The reason why we usually only see this only around a holiday or other important extended weekend events is because it can get pretty darned expensive. Sources tell me that retailers often pay finance companies upwards of 12% to 15% for the privilege of the offer. In other words, when the retailer sells $1,000 worth of furniture to a customer financing under the no-interest program, the store actually only gets $850 to $880 of that ticket from the credit card company. Consider the rest the lender’s cut for taking on the long-term risk.
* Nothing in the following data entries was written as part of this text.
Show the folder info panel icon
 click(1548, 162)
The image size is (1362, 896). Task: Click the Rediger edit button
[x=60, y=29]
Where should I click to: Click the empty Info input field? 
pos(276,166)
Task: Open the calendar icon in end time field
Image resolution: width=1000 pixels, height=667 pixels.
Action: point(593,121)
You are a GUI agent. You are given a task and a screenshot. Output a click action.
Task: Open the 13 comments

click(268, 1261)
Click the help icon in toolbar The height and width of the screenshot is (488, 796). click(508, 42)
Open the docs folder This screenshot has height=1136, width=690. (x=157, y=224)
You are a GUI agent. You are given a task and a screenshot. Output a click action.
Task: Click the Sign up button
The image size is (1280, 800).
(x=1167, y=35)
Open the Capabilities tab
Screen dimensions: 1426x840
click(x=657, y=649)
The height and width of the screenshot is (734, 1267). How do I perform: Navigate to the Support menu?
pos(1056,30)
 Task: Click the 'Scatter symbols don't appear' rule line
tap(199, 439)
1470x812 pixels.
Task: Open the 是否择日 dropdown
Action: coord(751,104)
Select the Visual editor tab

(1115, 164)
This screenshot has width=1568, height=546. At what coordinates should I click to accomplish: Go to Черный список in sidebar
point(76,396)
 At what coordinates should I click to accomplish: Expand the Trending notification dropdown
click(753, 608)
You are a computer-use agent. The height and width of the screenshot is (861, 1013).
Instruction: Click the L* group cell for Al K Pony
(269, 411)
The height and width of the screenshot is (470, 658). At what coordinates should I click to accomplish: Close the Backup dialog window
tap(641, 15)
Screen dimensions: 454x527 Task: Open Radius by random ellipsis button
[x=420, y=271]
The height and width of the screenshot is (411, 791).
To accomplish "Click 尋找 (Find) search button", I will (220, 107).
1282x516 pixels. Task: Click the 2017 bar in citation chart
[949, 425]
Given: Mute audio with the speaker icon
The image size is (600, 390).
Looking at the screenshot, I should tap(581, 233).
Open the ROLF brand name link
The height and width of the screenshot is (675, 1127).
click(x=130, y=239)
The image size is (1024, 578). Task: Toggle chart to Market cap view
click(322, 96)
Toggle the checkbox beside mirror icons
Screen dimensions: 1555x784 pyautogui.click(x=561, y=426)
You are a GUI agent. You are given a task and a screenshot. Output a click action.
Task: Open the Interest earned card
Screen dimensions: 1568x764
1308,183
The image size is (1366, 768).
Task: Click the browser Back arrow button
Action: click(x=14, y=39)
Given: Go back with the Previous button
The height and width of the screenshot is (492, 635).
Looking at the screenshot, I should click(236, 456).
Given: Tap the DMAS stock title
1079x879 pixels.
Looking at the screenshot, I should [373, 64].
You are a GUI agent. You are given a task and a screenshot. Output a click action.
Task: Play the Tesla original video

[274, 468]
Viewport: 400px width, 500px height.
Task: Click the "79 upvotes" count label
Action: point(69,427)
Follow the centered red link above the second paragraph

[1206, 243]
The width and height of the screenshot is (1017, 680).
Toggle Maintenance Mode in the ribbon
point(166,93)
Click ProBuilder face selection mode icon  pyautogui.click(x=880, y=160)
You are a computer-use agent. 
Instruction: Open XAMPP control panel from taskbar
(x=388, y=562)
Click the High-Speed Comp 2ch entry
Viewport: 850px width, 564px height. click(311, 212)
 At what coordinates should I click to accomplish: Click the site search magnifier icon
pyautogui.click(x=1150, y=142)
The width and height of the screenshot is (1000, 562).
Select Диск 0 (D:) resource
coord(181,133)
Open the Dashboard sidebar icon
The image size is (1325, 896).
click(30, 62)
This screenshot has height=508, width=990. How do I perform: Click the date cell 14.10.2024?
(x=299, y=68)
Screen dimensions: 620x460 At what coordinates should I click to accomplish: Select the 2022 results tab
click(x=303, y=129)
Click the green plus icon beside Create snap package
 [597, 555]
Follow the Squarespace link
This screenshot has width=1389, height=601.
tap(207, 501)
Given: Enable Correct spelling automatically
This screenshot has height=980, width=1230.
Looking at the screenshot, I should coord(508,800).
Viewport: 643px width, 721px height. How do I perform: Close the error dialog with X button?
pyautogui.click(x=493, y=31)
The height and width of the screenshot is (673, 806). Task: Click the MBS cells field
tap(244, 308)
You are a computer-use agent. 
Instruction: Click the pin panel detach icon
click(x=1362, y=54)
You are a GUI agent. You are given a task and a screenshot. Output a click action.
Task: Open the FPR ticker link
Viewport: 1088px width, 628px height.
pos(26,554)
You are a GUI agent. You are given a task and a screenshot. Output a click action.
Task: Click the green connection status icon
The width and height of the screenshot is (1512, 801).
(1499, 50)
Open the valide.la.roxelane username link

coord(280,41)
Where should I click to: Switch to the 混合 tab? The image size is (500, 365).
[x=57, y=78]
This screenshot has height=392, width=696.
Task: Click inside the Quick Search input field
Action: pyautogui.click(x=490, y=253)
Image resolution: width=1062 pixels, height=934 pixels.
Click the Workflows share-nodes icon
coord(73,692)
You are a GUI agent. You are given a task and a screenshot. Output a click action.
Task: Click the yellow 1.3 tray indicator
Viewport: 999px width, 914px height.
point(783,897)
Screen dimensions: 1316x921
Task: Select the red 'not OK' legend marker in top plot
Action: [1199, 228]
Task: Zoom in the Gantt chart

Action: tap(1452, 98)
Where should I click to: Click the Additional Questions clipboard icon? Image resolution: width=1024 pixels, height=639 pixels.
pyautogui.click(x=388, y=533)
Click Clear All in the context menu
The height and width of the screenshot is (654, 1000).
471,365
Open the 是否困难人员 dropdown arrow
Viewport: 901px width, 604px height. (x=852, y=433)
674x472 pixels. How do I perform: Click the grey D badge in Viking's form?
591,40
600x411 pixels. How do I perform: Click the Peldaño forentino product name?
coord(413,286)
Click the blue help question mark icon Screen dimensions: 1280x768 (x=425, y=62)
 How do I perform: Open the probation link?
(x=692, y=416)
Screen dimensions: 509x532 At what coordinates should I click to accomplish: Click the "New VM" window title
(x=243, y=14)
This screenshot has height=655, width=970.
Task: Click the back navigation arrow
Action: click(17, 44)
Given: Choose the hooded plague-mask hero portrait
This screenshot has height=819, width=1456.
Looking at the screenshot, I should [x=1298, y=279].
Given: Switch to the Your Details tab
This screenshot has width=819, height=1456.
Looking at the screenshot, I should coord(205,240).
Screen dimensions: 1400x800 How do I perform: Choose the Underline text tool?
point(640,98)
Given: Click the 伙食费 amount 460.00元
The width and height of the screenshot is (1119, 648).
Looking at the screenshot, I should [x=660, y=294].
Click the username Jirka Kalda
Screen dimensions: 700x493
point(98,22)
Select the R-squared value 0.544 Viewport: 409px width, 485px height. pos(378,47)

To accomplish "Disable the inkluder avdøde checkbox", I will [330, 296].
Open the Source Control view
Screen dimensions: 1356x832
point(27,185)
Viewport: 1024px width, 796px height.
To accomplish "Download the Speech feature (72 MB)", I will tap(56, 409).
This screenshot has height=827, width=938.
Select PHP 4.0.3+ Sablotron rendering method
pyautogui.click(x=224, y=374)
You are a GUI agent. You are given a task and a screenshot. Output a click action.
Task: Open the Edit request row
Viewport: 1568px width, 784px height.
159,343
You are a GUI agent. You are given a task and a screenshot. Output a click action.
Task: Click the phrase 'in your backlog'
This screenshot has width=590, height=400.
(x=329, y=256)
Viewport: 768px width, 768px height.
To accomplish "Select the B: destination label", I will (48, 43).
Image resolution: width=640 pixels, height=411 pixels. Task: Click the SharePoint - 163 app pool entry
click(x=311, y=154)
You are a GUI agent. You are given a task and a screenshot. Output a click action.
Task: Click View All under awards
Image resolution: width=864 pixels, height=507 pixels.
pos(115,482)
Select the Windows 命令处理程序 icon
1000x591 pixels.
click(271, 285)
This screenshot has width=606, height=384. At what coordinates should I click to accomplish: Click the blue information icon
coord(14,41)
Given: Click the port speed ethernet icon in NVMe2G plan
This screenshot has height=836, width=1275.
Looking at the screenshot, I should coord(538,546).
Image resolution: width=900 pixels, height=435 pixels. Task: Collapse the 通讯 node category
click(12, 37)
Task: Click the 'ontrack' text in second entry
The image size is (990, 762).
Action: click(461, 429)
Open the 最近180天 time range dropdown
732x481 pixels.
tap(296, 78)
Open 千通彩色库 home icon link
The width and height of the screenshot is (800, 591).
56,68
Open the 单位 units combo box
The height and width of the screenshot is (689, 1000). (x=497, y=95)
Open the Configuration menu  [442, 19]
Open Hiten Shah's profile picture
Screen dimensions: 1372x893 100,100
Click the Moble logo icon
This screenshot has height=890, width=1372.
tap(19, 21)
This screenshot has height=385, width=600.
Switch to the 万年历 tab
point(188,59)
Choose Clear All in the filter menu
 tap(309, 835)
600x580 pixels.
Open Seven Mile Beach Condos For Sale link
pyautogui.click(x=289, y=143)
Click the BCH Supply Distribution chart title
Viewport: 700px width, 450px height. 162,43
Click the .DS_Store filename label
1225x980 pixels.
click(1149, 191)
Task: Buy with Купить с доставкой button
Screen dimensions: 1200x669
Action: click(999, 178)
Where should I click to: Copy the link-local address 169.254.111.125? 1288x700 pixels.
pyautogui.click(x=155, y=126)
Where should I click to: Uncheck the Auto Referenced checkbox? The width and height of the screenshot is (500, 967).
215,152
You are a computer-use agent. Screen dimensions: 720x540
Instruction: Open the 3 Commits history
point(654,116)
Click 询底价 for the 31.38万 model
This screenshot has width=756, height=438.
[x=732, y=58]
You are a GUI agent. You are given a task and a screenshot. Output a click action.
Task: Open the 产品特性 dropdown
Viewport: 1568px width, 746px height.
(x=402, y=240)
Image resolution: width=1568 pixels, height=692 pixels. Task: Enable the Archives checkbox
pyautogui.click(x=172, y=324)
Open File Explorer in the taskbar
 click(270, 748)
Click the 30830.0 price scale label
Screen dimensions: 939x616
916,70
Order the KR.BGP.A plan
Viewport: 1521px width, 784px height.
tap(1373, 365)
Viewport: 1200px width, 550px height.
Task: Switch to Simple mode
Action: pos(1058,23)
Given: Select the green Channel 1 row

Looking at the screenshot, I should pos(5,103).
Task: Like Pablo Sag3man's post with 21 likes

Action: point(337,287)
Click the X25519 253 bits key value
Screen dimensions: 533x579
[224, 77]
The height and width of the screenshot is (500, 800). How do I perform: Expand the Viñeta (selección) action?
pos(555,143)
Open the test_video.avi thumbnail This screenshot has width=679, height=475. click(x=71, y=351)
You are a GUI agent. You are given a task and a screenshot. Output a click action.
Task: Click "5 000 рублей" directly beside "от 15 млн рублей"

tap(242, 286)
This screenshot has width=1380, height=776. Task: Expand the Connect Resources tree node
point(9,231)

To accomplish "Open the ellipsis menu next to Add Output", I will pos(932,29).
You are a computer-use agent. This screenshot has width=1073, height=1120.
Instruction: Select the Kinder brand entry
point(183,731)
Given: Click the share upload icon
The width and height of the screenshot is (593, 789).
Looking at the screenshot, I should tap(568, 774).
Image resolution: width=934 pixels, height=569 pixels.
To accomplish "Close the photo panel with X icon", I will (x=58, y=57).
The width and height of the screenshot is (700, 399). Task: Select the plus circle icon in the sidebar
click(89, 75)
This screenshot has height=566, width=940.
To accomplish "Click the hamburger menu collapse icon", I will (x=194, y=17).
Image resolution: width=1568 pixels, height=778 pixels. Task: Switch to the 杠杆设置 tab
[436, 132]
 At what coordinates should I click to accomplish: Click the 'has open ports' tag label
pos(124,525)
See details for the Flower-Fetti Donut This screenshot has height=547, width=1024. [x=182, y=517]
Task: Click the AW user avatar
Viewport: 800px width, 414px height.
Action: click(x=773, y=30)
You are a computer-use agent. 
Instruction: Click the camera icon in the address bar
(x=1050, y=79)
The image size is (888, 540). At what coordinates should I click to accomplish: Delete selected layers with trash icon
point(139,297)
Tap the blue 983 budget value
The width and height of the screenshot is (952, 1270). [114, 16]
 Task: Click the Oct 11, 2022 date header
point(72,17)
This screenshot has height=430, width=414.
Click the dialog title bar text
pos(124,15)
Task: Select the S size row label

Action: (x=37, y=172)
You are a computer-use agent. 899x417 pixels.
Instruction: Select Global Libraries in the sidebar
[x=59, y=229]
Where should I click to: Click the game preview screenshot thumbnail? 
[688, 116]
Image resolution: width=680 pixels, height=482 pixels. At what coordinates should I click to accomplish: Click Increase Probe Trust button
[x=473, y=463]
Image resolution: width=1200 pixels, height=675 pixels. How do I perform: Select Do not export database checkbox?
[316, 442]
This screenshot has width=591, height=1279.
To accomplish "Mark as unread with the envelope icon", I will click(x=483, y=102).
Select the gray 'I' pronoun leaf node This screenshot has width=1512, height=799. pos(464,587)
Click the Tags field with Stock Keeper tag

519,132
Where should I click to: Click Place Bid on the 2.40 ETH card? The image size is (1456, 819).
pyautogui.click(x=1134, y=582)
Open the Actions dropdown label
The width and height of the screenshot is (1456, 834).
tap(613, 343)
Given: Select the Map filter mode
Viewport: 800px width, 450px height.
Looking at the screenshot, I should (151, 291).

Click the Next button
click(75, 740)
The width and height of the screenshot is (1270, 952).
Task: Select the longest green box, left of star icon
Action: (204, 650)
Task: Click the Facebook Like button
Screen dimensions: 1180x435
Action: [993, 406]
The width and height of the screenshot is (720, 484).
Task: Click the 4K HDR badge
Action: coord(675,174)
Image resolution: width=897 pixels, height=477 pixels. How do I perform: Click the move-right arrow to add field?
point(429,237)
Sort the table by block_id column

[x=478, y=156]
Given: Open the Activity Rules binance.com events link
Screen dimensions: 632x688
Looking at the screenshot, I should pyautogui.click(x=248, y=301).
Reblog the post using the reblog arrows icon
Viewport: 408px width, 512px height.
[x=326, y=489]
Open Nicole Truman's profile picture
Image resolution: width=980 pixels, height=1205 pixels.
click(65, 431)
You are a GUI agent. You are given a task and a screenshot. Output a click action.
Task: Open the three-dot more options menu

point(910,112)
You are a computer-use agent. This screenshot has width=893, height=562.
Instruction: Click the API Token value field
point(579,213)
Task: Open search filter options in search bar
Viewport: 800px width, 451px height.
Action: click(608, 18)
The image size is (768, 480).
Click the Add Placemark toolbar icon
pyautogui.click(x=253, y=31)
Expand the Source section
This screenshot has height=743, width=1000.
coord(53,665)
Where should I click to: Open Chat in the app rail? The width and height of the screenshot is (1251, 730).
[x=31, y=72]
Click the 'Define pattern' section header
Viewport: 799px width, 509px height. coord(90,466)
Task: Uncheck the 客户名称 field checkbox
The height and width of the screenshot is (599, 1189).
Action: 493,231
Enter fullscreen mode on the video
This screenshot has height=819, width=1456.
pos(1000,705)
So I was interested to learn two of the industry’s largest retail players — City Furniture of Tamarac, Fla., and Living Spaces of La Mirada, Calif., — recently introduced a new twist on the five-year plan. Instead of five years interest-free, customers get five years at roughly a 10% interest rate (9.99% to be exact). When I first heard about this, it didn’t sound like such a great deal to me. And, in one sense, it isn’t for the customer, who has grown accustomed to financing something for five years without any interest charge at all.

But in another sense, it might be exactly what this industry and consumers need right about now, and here’s why:

First, the offer doesn’t appear timed to a holiday or other event. Consumers can take all the time they need to make this highly considered purchase, and the retailer gets a more consistent flow of business. Ultimately, this could smooth those hard-to-forecast big spikes in sales around the holidays. A steadier sales flow means stores are easier to staff (think labor shortage), and it’s easier to take care of customers.

Second, since the finance company isn’t taking on as much risk, the retailer doesn’t have to pay as much to that credit card company. I’m told that the 12% to 15% discount likely drops to somewhere in the neighborhood of 2%, and the dollars flowing to the retailer from a $1,000 sale climb to about $980 from the previous $850 to $880 range. (These are educated estimates; City Furniture declined an interview for this story, and Living Spaces didn’t respond to requests for information. Both use Synchrony Bank for the program).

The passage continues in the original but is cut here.